Dans un petit village de Tchécoslovaquie, les enfants se rendent joyeusement à l'école pour assister à l'enseignement de leur instituteur Robert, jeune homme rêveur, amoureux de la nature et peu enclin à se plier au conformisme prôné par son directeur.
Un jour, un magicien et sa troupe de forains débarquent en ville. Leur chat à lunettes possède un pouvoir insolite : il suffit qu'il les enlève pour révéler la nature véritable des gens sur lesquels il pose son regard. Ce félin magique va provoquer quelque trouble !

Analyse et critique

L’année 1963 est souvent considérée comme une année décisive dans l’émergence de la Nouvelle Vague tchécoslovaque, ce courant porté par de jeunes cinéastes, pour la plupart issus de la FAMU (la grande école de cinéma praguoise), qui s’affranchirent, dans les années précédant le Printemps de Prague, des impératifs de production conventionnels du régime soviétique. Cette année-là marqua en effet les débuts derrière la caméra, entre autres, de chefs de file majeurs de ce mouvement, tels que Vera Chytilová (Quelque chose d’autre) ou Miloš Forman (Audition puis L’As de pique), mais ceux-ci profitaient largement, en réalité, de la voie qui avait été ouverte par la génération qui les avait immédiatement précédés, celle des tous premiers diplômés de la FAMU (qui avait été fondée à la fin des années 40), parmi lesquels Vojtech Jasný, décrit par Forman lui-même comme le « père spirituel de la Nouvelle Vague ».

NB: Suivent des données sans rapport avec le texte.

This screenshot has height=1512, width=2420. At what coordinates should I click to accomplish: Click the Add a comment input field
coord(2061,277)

En Europe de l’Ouest, on méconnaît largement Jasný, qui avait comme tant d’autres débuté après sa sortie de l’école en opérant dans le cinéma de propagande à travers de nombreux courts-métrages documentaires, mais qui décida progressivement, après un voyage à travers la Chine et la Sibérie, de ne plus se soumettre aux contraintes du régime : Désir, réalisé en 1958 et sélectionné au Festival de Cannes l’année suivante, marque ainsi une première date dans cette histoire d’émancipation. Quelques années plus tard, lorsque le régime soviétique, consécutivement à la fin du Printemps de Prague et à la reprise en main (par les chars) de son autorité , se mettra à traquer les dissidents, Jasný sera identifié comme une figure subversive (Chronique Morave, réalisé en 1968 et lauréat du Prix de la Mise en Scène à Cannes 1969, fera ainsi l’objet d’une censure) et sera contraint à l’exil. Il travaillera ensuite en Autriche, en Allemagne, au Canada, enseignera aux Etats-Unis à l’Université de Columbia (comme Forman) et rentrera à Prague suite à la Révolution de Velours et la chute du régime communiste en 1989. Il est mort chez lui, en Moravie, en 2019.

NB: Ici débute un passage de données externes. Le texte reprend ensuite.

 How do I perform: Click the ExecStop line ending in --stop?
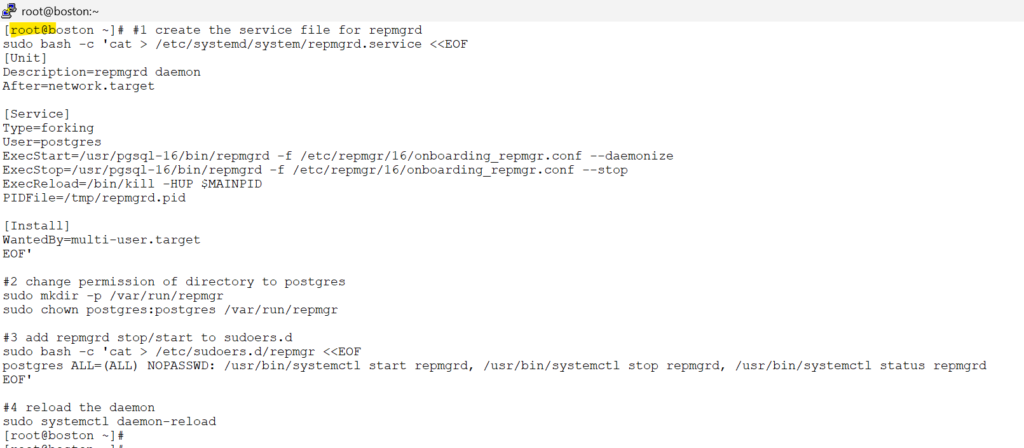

En 1963, donc, Vojtech Jasný a réalisé Un jour un chat, film insolite et rafraîchissant, qui témoigne bien, par sa liberté de ton, de forme et d’esprit, de l’effervescence de ce nouveau cinéma qui ne s’interdisait rien. Voici donc, en première lecture, une fable surréaliste, merveilleuse et extravagante, qui expose les habitants d’un petit village de province (1) aux pouvoirs malicieux d’un chat capable, simplement en enlevant des lunettes, de révéler leur véritable nature. L’idée était, dit-on, venue à Jasný quelques années plus tôt lorsqu’atteint de la grippe espagnole, il eut de fortes fièvres provoquant des hallucinations inspirées des souvenirs des cirques ambulants de son enfance. Pour donner forme à sa vision, il s’entoura alors de collaborateurs de talent : Jirí Brdecka (scénariste, dessinateur de bandes-dessinées et cinéaste d’animation), Jaroslav Kucera (chef-opérateur et responsable des effets visuels, par ailleurs époux de Vera Chytilová) et Jan Werich, comédien et homme de théâtre extrêmement renommé en Tchécoslovaquie, figure majeure du Théâtre libéré (institution d’avant-garde fondée en 1926 qui connut une grande renommée internationale dans les années 30 et fut interdite par les nazis), et qui était toujours surveillé de près, au début des années 60, par le régime communiste. C’est son visage rond et faussement débonnaire qui ouvre le film, avec un premier « Il était une fois… » qui oriente a priori vers la fable ; puis le referme, quelques 100 minutes plus tard, par un deuxième qui aurait plutôt valeur de « Il faudrait qu’il soit… ».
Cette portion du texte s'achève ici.